It’s round about this time that gyms overflow with new members invigorated by New Year’s resolutions, many of whom are equally eager to shave excess calories from their now more buttoned-up (no three-course holiday lunch today?) diets. But given the number of articles recently published extolling the virtues of abstaining from alcohol during the next few weeks, a so-called dry January, drinkers have some things to think about, too.
While giving up alcohol for a month is a personal decision and may have some wellness benefits, like possibly better sleep, it might not necessarily translate into major weight loss for one who enjoys a moderate volume of cocktails and spirits. The reason? Hard alcohol isn’t that caloric. According to the United States Department of Agriculture, a one-and-a-half-ounce shot of an 80-proof whiskey, gin, vodka, or rum contains 97 calories and no carbohydrates. A 12-ounce can of regular beer, on the other hand, has roughly 153 calories and more than 12 grams of carbs, and a 5-ounce glass of wine has 121 calories and nearly 4 grams of carbs.
So what are the real culprits? Many mixed drinks are highly caloric because of their additional sweet ingredients, including fruit juices, cola, ginger beer, and sugar-based simple syrup. Even tonic water is often loaded with calories and made with high-fructose corn syrup.
And while the wildly inventive mocktails currently popping up on bar menus may offer January teetotalers delicious non-alcoholic options, they aren’t necessarily low-cal, often calling for the same sweet sugar-based syrups, fresh-squeezed juices, and sodas that are used in their boozy counterparts.
So what’s a calorie-counting drinker to do?

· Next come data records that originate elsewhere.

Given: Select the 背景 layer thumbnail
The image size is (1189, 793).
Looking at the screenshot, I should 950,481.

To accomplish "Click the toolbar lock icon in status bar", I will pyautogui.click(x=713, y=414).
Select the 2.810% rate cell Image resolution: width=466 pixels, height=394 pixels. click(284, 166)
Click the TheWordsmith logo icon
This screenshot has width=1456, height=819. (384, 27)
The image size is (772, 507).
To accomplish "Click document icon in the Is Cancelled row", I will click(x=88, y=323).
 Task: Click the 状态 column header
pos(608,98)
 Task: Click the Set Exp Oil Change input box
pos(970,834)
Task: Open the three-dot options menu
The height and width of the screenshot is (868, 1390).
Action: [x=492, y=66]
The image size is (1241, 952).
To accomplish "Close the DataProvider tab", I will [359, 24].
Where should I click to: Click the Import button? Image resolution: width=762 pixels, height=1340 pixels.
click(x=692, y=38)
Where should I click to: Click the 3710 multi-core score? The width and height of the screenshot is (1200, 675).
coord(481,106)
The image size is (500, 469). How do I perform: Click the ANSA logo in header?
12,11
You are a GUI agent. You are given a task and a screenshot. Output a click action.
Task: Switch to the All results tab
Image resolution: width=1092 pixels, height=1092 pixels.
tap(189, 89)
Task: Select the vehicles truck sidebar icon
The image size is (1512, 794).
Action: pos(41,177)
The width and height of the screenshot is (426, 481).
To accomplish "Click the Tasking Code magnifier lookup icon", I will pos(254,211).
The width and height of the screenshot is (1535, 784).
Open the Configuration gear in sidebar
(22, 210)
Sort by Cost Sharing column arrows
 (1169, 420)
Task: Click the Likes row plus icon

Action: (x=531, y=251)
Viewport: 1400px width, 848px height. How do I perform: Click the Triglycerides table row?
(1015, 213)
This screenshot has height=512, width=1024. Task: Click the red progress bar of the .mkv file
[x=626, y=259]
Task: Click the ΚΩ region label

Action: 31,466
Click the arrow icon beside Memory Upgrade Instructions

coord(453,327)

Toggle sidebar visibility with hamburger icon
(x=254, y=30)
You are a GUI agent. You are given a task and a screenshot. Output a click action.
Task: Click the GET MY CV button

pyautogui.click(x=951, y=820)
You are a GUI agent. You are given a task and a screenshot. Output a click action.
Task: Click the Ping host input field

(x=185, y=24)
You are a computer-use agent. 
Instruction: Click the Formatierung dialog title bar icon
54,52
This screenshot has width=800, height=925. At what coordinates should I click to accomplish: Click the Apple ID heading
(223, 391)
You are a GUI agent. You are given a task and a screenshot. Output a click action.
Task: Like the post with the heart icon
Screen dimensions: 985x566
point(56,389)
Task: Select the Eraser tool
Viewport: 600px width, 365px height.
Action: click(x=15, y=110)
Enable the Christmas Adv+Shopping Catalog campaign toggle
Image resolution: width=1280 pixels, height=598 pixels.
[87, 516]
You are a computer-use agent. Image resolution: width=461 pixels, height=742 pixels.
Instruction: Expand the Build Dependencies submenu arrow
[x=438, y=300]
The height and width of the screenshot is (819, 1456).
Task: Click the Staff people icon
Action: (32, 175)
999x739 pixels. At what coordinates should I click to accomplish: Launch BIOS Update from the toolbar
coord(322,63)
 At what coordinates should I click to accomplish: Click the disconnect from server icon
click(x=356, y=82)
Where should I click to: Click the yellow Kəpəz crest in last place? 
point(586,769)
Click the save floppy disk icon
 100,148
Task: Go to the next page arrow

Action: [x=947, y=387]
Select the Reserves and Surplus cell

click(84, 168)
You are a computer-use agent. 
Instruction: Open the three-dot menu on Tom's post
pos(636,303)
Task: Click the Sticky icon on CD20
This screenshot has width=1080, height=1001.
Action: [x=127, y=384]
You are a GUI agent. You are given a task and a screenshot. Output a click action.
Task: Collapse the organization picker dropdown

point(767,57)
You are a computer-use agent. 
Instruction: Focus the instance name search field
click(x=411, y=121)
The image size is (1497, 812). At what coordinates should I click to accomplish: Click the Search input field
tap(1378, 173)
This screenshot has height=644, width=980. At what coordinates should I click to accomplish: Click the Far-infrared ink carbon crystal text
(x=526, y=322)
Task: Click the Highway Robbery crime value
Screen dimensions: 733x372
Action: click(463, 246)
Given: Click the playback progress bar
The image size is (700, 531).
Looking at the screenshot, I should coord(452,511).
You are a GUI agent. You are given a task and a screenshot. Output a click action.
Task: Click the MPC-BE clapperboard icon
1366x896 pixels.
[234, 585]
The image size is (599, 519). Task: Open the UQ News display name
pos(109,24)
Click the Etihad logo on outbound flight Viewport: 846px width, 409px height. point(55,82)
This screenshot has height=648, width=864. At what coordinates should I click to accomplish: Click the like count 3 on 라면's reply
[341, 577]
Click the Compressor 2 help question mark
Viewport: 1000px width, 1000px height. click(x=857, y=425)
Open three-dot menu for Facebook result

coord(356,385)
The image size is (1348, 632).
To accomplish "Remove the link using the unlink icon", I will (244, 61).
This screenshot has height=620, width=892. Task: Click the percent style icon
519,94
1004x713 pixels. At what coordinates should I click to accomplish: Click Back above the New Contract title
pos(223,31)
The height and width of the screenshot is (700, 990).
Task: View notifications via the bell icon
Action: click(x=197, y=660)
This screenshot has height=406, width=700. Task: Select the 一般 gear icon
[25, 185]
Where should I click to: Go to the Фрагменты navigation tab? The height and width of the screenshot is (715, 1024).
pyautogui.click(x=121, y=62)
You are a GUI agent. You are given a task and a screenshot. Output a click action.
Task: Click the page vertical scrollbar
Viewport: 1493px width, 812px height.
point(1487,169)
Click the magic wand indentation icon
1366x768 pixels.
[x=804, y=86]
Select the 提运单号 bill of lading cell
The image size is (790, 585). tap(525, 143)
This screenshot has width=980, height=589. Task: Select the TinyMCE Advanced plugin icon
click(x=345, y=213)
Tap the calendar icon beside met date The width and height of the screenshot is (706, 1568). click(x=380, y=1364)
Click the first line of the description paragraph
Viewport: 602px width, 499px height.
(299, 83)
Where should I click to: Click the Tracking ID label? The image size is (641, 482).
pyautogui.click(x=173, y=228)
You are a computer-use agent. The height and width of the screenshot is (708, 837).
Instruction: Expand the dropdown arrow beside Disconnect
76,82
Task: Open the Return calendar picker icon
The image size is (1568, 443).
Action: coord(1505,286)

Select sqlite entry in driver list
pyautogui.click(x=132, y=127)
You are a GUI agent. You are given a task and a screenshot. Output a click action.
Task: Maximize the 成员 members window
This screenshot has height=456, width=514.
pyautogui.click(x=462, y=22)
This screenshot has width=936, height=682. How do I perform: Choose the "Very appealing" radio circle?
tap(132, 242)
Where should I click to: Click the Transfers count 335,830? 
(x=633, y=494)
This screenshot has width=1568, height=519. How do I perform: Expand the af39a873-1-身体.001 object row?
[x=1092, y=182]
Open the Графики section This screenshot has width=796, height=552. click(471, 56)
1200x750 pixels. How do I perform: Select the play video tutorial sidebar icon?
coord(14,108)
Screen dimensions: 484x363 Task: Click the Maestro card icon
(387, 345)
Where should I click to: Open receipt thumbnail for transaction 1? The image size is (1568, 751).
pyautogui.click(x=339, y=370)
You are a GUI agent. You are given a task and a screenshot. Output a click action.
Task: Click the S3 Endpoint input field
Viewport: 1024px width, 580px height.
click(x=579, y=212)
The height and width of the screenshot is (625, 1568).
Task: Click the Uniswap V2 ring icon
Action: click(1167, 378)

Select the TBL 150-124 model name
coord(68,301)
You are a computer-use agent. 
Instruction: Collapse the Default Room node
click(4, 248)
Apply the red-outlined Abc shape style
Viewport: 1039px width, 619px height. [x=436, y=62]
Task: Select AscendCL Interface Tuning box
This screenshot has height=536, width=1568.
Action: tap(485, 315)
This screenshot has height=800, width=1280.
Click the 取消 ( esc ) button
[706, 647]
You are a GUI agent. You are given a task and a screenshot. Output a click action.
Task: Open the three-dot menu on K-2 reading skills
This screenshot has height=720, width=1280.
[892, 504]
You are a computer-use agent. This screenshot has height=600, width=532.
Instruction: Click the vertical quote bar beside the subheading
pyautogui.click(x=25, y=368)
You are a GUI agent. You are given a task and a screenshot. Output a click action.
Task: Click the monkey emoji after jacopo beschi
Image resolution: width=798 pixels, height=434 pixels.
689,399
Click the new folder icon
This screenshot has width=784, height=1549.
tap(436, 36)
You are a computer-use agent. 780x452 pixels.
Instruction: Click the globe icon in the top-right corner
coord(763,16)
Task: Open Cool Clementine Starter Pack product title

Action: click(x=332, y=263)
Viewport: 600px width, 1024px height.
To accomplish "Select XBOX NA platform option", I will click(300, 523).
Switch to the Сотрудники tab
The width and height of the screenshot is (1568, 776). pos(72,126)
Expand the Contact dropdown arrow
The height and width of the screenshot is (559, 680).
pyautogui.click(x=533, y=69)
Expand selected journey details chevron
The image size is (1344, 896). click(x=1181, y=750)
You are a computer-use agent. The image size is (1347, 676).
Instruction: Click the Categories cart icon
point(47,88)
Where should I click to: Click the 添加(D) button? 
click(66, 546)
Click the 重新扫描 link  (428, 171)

Stick to simple boozy cocktails like Dry Martinis and Manhattans or whiskey and club soda. (Perhaps these classic 1950s concoctions helped keep the man in the gray flannel suit in his well-tailored clothing.) Avoid decadent blender drinks, including Piña Coladas and frozen Margaritas, and steer clear of complex tiki concoctions that involve multiple types of rum, juices, and syrups.
And as a rule, try to drink lower-proof booze. The higher the alcohol content the more caloric the spirit. (For instance, an ounce-and-a-half shot of a 100-proof whiskey or vodka has nearly 30 more calories than an 80-proof version.) And read labels. If you like Gin & Tonics, seek out craft brands of tonic water like Fever-Tree and Q Tonic that are packed with flavor, made with real quinine, and are far less sweet than common supermarket brands.
But no matter your standard tipple, exercise some moderation—both in the number and in the size of the drinks you consume. I can’t take credit for this idea. Cocktails weren’t traditionally served in the outsize vessels that have grown increasingly ubiquitous, so shoot for a 2 1/2- or 3-ounce glass instead. At that size, your drink will stay at its ideal frosty temperature straight through till the last drop—and you just might be able to work in one more without upending your thoughtful tippling strategies for the New Year.